## WHAT IS ASKED
Swap "Learn More" for "Read More" in the data, beginning with the line that contains "clubs and rec leagues (874, 1094)" and continuing through the line that contains "屋根カバー工法 (463, 1841)". Return only those lines, with everything else left as it is.

---------- DATA SUPPLIED

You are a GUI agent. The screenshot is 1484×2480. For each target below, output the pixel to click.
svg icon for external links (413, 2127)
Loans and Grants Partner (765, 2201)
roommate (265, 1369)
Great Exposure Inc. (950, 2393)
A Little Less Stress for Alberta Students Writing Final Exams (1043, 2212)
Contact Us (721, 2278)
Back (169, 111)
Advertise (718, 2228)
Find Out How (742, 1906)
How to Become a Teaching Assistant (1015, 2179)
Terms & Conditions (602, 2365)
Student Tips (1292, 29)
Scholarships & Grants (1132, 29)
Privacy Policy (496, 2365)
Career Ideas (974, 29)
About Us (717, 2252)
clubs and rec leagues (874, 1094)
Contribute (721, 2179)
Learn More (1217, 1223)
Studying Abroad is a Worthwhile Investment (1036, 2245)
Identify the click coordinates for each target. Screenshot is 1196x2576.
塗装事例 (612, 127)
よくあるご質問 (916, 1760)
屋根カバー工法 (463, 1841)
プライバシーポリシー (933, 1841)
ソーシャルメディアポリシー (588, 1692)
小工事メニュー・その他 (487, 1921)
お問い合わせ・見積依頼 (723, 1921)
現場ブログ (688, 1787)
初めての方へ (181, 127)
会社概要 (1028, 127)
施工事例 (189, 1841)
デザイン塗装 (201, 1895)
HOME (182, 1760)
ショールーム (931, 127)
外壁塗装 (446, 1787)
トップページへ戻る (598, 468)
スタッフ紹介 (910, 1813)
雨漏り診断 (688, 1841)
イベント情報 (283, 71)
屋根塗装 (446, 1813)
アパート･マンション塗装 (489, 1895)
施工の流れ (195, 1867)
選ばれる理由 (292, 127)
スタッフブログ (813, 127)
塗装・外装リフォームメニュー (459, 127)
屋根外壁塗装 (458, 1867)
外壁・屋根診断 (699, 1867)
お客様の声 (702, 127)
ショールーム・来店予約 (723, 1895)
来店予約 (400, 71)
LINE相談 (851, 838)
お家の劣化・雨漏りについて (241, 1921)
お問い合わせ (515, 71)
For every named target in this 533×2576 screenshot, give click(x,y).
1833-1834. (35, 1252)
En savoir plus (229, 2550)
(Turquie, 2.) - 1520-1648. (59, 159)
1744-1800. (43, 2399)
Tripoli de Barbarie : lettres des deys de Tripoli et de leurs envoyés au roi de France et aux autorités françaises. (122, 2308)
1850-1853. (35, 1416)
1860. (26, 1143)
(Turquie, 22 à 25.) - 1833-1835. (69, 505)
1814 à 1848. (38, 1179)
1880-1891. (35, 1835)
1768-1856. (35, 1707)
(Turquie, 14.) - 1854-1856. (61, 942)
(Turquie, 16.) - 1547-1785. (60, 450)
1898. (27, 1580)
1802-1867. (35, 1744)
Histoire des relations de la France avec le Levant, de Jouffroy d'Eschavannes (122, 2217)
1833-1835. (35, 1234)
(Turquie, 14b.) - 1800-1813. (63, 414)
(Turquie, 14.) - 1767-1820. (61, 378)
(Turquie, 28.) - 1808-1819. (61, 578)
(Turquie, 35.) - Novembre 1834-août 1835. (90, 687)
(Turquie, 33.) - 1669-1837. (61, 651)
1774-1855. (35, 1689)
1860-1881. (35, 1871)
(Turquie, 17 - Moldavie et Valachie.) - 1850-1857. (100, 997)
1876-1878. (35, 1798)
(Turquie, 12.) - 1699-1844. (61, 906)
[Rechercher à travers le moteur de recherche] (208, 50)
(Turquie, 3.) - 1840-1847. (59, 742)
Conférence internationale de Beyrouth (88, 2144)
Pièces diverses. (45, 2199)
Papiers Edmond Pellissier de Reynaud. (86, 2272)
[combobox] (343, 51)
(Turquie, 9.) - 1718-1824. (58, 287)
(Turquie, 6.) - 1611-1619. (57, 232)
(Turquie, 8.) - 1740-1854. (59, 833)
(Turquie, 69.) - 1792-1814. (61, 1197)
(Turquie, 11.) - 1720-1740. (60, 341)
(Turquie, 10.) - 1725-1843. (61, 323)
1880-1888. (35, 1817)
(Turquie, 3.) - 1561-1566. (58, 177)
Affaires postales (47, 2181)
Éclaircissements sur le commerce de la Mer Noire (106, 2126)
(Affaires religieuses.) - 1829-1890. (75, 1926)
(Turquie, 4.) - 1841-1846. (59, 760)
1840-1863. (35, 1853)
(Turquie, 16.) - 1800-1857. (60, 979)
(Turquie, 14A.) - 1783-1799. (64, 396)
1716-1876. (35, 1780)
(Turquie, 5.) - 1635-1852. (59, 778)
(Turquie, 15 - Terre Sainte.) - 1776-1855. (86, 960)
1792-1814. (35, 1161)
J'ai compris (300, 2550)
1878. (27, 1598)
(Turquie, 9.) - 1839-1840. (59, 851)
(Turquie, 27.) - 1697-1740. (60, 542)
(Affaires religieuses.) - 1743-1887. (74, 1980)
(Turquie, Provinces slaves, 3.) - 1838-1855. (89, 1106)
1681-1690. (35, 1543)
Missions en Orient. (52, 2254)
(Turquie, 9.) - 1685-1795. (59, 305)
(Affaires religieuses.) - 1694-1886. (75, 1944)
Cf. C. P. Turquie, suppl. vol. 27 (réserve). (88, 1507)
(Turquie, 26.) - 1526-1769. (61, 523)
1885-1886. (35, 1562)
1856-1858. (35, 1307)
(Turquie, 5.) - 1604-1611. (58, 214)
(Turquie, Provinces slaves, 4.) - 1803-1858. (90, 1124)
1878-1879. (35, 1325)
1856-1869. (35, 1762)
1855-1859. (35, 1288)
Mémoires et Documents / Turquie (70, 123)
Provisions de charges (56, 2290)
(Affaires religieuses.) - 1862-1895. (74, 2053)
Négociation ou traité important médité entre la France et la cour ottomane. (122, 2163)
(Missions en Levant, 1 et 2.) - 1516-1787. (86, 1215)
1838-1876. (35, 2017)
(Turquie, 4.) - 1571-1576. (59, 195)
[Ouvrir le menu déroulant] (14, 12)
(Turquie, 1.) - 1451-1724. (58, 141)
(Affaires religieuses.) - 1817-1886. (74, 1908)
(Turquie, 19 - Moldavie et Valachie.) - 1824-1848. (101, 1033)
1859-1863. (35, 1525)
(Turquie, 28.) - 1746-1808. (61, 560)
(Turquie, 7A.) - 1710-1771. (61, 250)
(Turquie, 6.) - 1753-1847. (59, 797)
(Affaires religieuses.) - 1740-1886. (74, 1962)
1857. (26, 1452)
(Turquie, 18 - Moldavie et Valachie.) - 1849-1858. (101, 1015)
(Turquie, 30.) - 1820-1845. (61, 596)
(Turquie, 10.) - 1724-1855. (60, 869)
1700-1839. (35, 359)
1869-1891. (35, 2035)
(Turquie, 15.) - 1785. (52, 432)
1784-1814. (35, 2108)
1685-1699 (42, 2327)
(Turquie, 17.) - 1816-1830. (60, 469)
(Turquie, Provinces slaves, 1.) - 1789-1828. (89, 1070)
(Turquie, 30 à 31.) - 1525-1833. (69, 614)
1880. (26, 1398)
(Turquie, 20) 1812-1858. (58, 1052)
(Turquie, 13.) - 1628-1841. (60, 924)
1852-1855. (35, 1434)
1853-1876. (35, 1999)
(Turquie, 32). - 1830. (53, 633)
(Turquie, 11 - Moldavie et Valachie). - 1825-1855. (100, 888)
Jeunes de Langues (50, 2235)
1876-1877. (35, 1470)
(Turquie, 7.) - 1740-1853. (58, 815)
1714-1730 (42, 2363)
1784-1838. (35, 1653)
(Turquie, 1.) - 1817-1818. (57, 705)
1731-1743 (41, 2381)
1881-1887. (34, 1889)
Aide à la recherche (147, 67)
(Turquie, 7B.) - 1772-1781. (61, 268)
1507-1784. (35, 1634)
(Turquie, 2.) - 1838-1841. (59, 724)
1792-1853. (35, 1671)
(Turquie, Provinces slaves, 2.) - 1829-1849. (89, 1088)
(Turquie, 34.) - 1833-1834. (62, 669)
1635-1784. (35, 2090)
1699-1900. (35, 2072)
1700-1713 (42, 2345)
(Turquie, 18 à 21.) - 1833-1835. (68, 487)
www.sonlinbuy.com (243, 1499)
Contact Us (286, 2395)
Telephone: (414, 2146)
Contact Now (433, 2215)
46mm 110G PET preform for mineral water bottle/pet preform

--------------------

## REPLY TO THE EXERCISE
clubs and rec leagues (874, 1094)
Contribute (721, 2179)
Read More (1217, 1223)
Studying Abroad is a Worthwhile Investment (1036, 2245)
Identify the click coordinates for each target. Screenshot is 1196x2576.
塗装事例 (612, 127)
よくあるご質問 (916, 1760)
屋根カバー工法 (463, 1841)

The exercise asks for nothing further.